Oxygen vacancies beyond the dilute limit in doped CaMnO3 perovskites and implications for screening materials in thermochemical applications
Harender S. Dhattarwal, Colin M. Hylton-Farrington, Ian G. McKendry, Christopher Abram, Richard C. Remsing

TL;DR
This paper demonstrates that traditional screening methods for oxide perovskites in thermochemical energy storage are insufficient, proposing a new approach based on vacancy concentration and thermodynamic modeling to better predict material performance.
Contribution
It introduces a vacancy concentration-dependent formation energy framework and a thermodynamic model to improve screening of CaMnO3 perovskites for TCES applications.
Findings
Single OVFE is inadequate for screening due to inherent vacancies at operating conditions.
Vacancy formation energy curves aligned with experimental reduction enthalpies.
Doping mechanisms influence vacancy landscape through strain and redox environment modifications.
Abstract
Thermochemical energy storage (TCES) in oxide perovskites relies on reversible oxygen vacancy formation, and computational high-throughput screening of candidate materials has predominantly used the single oxygen vacancy formation energy (OVFE) as the key descriptor.
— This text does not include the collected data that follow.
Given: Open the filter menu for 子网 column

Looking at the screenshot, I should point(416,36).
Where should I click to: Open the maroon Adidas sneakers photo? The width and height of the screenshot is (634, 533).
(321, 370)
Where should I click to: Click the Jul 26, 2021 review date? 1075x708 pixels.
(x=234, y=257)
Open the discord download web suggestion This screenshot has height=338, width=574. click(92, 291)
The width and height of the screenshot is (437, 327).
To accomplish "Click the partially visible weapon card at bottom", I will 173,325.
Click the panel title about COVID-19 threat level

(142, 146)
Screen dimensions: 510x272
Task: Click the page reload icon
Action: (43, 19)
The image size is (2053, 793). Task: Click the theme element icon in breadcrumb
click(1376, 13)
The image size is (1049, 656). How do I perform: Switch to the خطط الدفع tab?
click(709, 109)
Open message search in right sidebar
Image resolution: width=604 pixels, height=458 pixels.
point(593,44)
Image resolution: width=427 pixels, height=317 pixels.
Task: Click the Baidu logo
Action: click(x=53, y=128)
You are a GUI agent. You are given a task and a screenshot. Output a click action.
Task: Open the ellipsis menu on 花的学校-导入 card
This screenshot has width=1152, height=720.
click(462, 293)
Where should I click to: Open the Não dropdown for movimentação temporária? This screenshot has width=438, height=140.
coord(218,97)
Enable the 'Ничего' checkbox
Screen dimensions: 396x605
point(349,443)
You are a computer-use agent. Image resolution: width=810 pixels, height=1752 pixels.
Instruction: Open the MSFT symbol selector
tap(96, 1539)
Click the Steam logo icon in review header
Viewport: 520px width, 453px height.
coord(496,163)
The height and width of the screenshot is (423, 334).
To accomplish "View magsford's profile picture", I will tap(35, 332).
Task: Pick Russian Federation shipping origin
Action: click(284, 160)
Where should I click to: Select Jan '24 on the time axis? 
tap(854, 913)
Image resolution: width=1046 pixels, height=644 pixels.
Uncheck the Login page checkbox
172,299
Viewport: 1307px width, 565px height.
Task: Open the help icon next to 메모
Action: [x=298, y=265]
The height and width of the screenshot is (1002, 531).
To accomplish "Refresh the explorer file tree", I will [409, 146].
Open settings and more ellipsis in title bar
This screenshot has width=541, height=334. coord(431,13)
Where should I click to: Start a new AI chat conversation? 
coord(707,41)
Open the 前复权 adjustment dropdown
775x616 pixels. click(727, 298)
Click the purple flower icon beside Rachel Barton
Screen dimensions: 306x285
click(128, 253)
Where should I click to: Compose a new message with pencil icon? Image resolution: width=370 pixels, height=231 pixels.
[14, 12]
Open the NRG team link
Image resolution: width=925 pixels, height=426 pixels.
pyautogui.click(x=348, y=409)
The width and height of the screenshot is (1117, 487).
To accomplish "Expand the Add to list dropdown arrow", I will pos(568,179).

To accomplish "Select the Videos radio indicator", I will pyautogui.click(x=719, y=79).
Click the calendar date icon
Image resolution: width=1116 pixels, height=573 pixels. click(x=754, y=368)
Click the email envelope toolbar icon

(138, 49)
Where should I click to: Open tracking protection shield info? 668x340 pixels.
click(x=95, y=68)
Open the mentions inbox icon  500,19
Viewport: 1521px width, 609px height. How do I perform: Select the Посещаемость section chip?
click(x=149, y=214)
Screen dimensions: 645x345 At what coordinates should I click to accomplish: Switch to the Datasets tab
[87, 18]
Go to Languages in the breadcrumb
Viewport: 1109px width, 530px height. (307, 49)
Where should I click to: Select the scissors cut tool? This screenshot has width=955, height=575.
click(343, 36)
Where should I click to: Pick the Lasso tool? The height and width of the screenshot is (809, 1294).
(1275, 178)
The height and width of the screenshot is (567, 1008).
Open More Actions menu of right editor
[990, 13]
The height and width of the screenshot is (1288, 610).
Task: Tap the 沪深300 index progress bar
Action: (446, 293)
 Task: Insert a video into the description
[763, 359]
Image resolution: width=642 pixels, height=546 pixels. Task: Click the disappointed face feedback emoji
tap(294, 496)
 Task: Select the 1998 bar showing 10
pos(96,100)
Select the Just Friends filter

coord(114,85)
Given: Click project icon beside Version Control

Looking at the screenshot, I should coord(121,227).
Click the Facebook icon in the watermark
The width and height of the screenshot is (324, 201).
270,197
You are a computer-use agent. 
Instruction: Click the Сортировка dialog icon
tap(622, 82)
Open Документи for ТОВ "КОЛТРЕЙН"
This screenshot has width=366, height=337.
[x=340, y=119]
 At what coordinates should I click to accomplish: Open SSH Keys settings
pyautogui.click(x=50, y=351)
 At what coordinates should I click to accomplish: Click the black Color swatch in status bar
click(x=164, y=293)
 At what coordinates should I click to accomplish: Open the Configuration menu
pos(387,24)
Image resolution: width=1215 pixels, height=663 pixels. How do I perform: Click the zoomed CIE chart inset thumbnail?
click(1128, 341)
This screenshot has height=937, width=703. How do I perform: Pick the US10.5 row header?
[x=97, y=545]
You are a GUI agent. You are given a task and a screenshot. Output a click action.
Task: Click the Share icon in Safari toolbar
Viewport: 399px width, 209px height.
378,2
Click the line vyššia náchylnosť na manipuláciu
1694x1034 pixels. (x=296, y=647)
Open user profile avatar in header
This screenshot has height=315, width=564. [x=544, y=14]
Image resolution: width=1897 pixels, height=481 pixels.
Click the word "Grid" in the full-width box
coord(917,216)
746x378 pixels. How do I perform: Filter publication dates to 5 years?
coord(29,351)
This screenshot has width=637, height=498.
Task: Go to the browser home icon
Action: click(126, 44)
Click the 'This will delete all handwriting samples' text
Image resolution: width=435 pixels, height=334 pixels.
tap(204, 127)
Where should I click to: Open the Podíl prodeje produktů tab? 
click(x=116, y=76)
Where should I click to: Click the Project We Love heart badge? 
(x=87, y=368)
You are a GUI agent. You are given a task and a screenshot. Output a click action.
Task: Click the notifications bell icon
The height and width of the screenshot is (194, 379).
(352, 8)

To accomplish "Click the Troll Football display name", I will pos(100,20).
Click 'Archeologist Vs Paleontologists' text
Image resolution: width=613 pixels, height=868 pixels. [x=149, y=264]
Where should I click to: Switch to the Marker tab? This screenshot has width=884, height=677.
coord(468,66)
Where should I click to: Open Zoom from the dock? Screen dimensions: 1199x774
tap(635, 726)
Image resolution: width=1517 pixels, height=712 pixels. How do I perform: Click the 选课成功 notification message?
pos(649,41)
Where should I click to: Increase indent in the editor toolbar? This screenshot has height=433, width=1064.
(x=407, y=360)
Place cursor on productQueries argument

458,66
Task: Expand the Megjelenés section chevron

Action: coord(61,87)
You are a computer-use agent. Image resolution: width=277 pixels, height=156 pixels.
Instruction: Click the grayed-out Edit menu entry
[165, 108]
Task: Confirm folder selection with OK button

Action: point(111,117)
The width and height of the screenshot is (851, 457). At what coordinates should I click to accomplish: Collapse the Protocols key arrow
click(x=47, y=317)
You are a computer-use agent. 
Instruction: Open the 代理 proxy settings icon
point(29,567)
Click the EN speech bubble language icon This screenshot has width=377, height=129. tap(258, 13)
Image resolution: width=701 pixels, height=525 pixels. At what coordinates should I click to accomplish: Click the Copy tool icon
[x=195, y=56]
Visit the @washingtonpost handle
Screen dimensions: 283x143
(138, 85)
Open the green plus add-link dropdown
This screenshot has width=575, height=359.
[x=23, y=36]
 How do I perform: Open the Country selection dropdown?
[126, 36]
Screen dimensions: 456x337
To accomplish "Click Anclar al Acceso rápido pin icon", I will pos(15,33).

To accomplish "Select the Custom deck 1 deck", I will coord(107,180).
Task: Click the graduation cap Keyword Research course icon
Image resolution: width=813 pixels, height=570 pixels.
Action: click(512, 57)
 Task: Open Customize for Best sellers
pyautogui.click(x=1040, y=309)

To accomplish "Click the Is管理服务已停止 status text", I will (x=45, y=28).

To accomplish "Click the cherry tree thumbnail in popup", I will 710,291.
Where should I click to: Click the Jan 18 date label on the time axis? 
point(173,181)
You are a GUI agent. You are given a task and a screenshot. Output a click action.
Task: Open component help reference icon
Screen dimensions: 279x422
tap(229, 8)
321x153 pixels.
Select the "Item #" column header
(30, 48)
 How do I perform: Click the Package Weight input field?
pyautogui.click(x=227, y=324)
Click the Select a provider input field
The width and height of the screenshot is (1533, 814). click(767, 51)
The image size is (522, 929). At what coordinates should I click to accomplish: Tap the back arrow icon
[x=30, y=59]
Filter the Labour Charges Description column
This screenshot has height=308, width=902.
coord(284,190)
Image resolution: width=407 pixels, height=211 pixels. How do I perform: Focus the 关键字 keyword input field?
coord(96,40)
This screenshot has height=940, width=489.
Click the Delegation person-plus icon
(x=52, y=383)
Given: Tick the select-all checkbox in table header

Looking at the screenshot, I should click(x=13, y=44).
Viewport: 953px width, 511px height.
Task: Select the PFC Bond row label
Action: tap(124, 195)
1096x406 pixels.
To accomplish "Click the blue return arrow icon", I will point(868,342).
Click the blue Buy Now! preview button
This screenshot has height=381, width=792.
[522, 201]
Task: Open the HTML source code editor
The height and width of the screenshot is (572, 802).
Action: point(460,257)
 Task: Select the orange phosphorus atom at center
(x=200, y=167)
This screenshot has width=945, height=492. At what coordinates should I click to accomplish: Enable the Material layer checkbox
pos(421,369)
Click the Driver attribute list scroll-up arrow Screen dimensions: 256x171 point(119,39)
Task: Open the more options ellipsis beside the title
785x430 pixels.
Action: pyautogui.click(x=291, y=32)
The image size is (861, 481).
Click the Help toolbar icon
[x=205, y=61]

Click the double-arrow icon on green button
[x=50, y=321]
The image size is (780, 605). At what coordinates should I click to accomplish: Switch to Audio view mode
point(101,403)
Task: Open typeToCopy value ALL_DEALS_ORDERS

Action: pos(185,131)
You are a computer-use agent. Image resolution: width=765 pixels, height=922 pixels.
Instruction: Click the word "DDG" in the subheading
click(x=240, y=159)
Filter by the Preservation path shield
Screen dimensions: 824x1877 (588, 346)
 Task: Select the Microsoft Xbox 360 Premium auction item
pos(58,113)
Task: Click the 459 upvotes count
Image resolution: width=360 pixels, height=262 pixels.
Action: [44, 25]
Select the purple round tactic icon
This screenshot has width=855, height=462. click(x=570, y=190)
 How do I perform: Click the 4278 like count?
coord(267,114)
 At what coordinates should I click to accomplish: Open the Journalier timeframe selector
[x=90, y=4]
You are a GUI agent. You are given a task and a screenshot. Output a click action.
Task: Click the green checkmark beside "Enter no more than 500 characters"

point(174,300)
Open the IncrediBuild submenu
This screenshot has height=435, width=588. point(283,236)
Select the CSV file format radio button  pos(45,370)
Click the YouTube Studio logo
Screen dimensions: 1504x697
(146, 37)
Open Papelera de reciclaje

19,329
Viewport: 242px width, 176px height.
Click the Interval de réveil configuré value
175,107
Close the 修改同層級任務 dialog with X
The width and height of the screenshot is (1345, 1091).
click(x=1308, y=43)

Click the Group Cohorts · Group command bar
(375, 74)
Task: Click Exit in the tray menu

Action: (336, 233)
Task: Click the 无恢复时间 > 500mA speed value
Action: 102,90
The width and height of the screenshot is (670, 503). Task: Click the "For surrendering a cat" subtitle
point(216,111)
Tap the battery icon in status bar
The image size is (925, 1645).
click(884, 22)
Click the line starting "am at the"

We demonstrate that the OVFE is insufficient for screening cubic CaMnO3 perovskites, because the stoichiometric compound is not the minimum energy reference state; vacancies are inherently present at operating temperatures. Materials with negative single OVFEs are routinely excluded from screening datasets as unsuitable, but this reflects a mischoice of reference state rather than a genuine materials limitation, and risks discarding promising TCES candidates. We address this by computing OVFEs as a function of vacancy concentration using ab initio density functional theory, establishing the equilibrium vacancy concentration…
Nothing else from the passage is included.